Zadanie: Proszę przepisać dokładnie fragment tekstu o niszczeniu banerów wyborczych, zaczynając od słów „Ledwo pojawiły się” i kontynuując aż do słów „często irracjonalne reakcje.”.

Ledwo pojawiły się pierwsze banery wyborcze, a już dochodzi do ich niszczenia. Na ulicy Różanej w Lubaniu ktoś zamalował baner kandydata Platformy Obywatelskiej, malując sprejem symbole, które najprawdopodobniej miały przypominać swastykę i dwie litery „S”. To nie pierwszy i zapewne nie ostatni tego typu przypadek. Jednak warto zadać pytanie, dlaczego w czasie każdej kampanii wyborczej dochodzi do podobnych incydentów?
Podzielonymi łatwiej sterować
Słynna maksyma „dziel i rządź” od wieków pozostaje jednym z najskuteczniejszych narzędzi władzy. Podsycanie konfliktów społecznych, antagonizowanie grup i kreowanie wroga to sprawdzona metoda mobilizacji elektoratu. Im większy podział, tym mniej miejsca na merytoryczną debatę, a więcej na emocjonalne, często irracjonalne reakcje.

(Wpisy kolekcji)
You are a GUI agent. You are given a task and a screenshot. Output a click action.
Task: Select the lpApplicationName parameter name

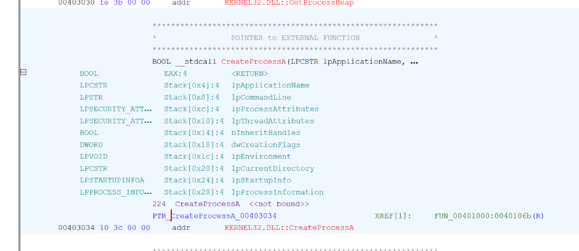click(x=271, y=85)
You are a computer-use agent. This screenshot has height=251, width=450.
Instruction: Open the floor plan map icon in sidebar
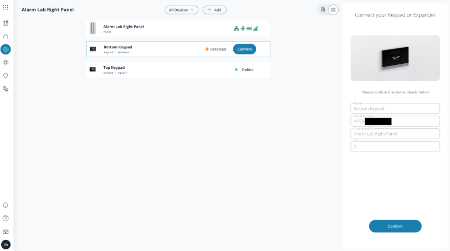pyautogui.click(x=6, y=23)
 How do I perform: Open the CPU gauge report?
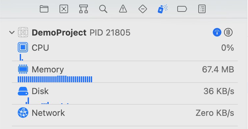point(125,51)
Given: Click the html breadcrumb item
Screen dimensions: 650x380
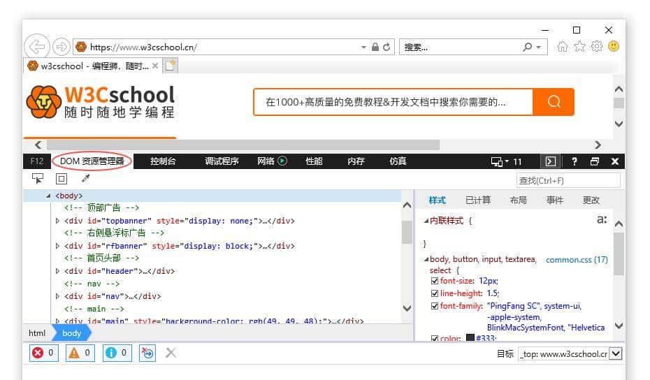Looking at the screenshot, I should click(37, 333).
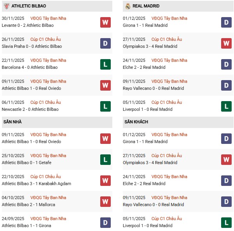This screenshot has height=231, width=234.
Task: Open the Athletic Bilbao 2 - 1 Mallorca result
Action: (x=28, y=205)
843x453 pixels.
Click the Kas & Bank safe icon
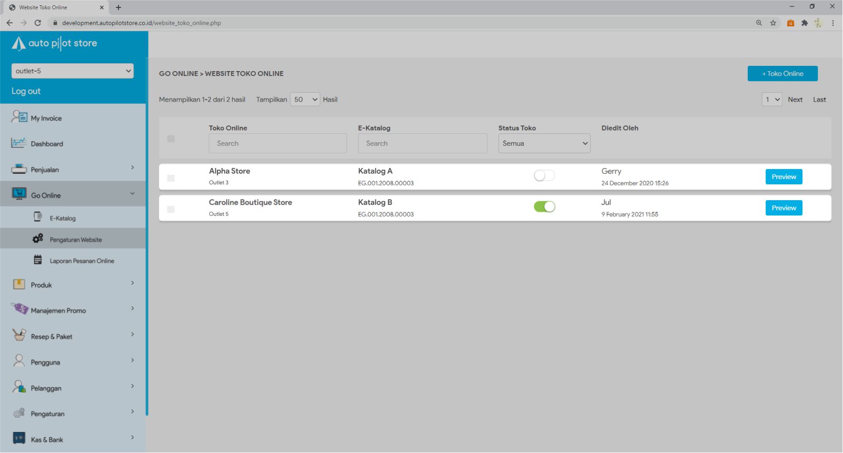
--
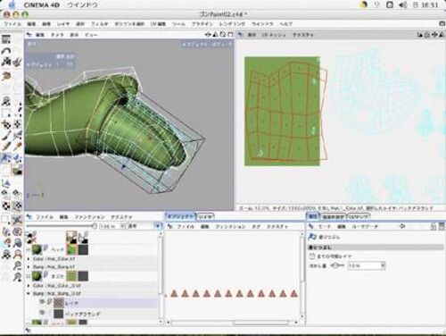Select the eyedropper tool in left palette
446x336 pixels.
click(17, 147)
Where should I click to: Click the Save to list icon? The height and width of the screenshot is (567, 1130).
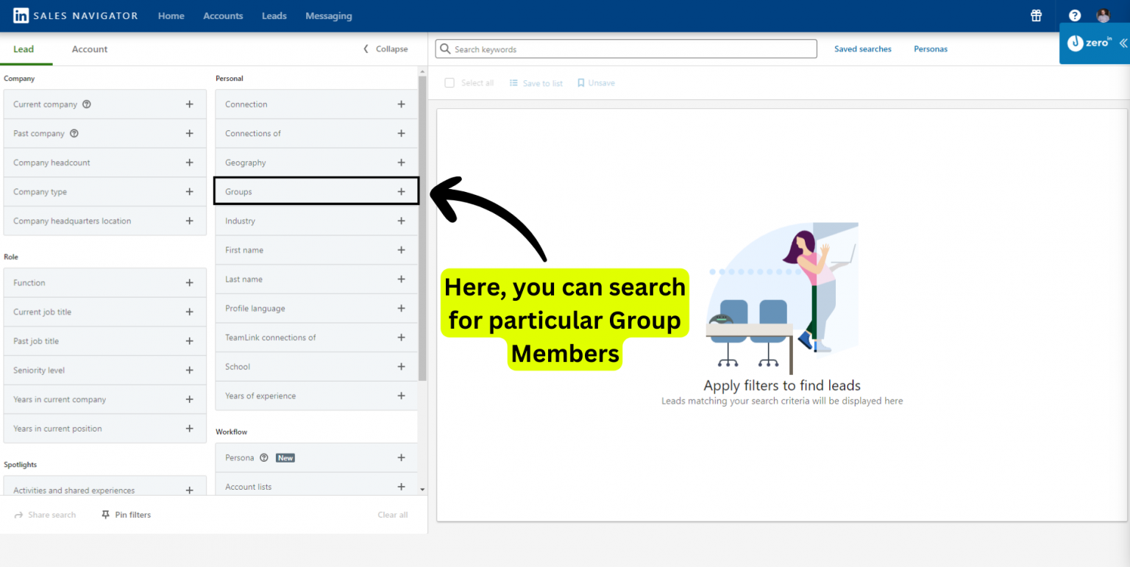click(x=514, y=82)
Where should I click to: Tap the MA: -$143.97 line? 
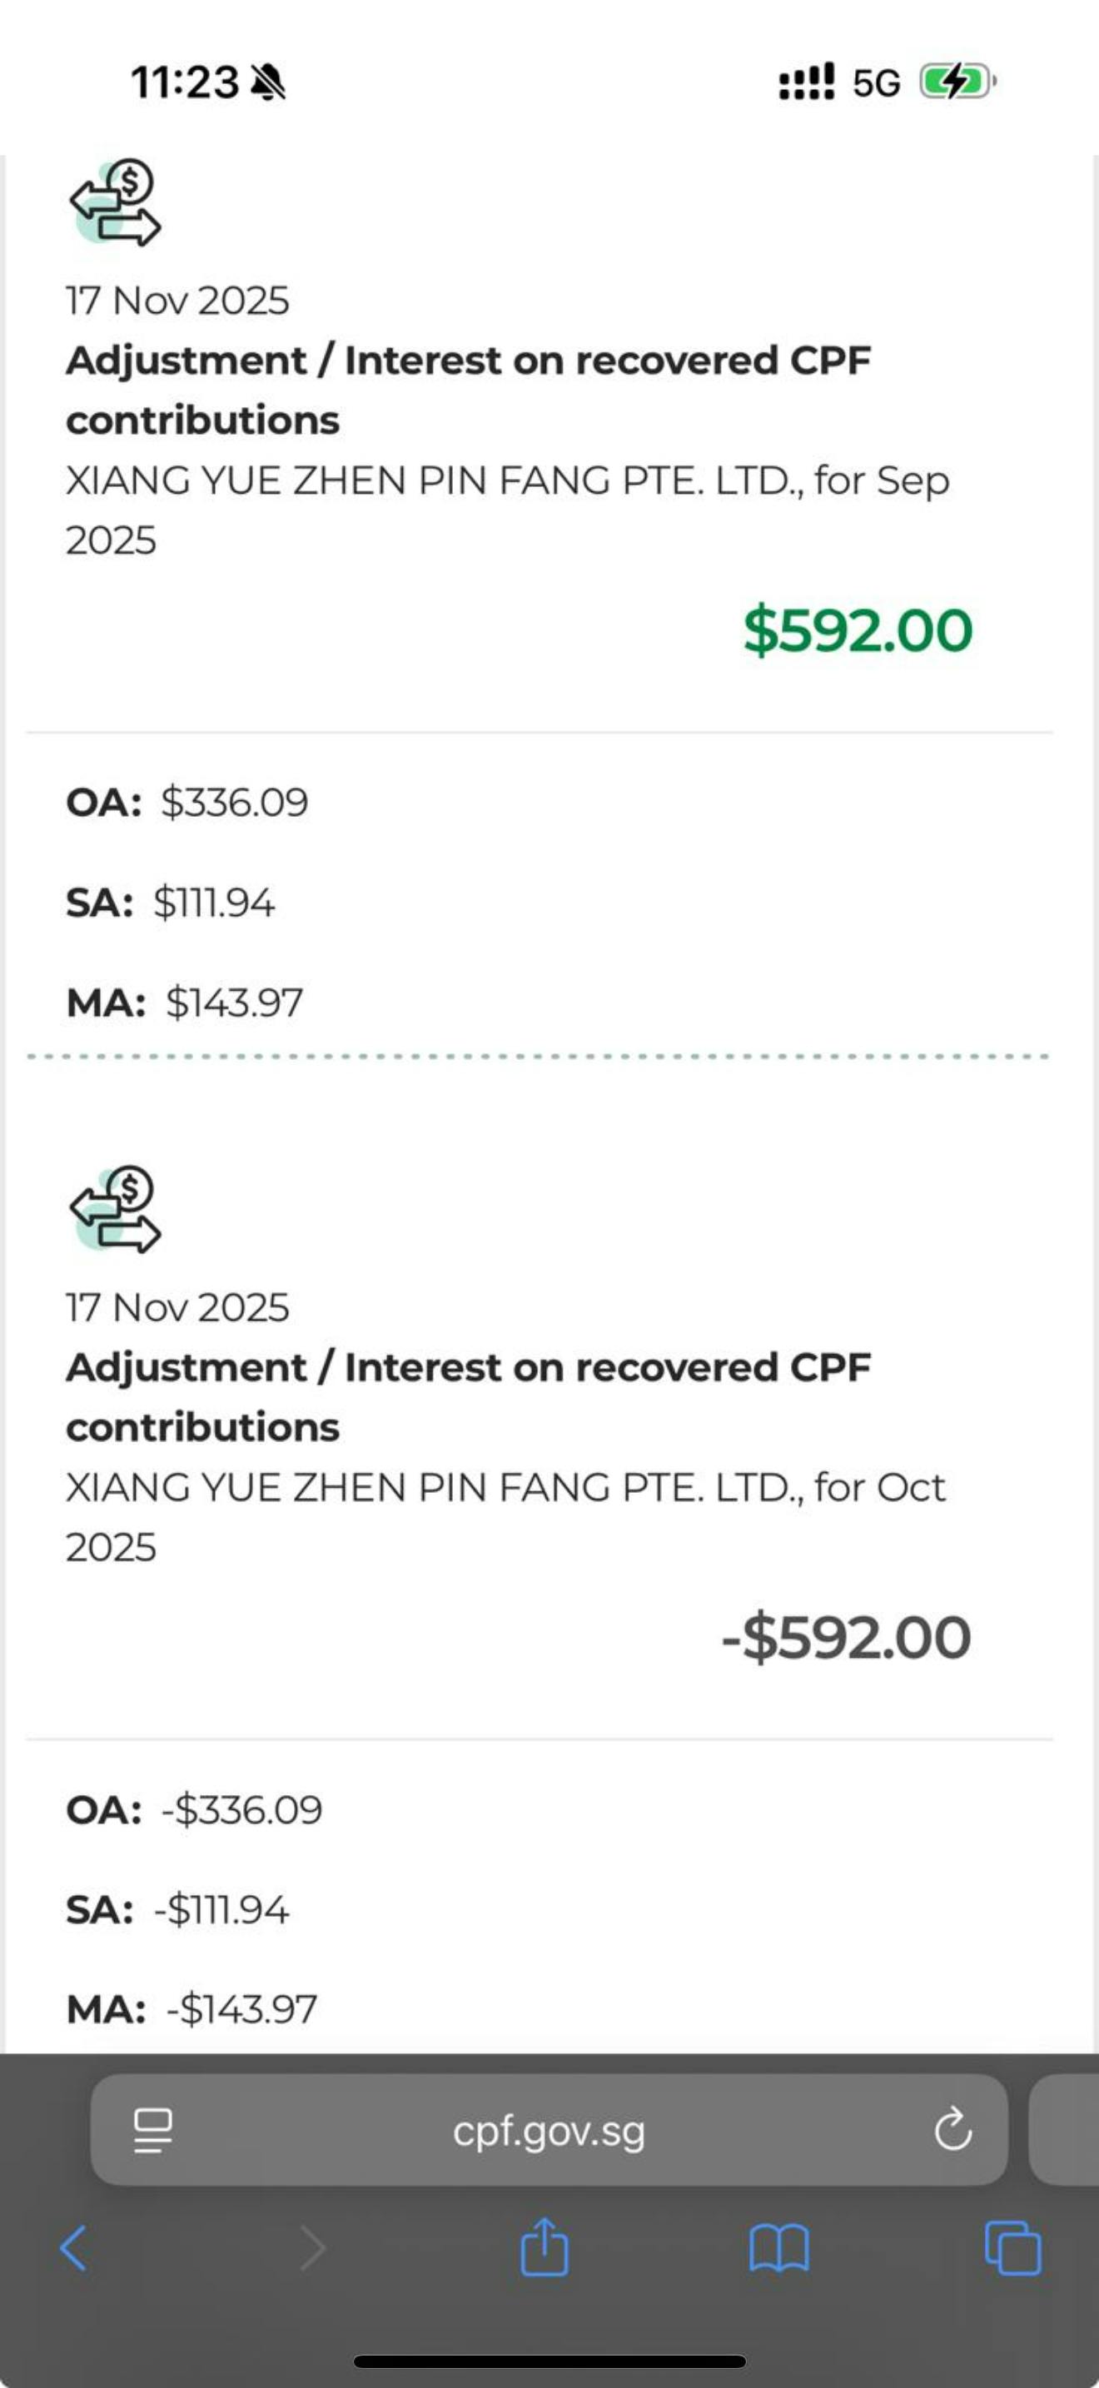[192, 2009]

Rozwiązanie zadania:
Ledwo pojawiły się pierwsze banery wyborcze, a już dochodzi do ich niszczenia. Na ulicy Różanej w Lubaniu ktoś zamalował baner kandydata Platformy Obywatelskiej, malując sprejem symbole, które najprawdopodobniej miały przypominać swastykę i dwie litery „S”. To nie pierwszy i zapewne nie ostatni tego typu przypadek. Jednak warto zadać pytanie, dlaczego w czasie każdej kampanii wyborczej dochodzi do podobnych incydentów?
Podzielonymi łatwiej sterować
Słynna maksyma „dziel i rządź” od wieków pozostaje jednym z najskuteczniejszych narzędzi władzy. Podsycanie konfliktów społecznych, antagonizowanie grup i kreowanie wroga to sprawdzona metoda mobilizacji elektoratu. Im większy podział, tym mniej miejsca na merytoryczną debatę, a więcej na emocjonalne, często irracjonalne reakcje.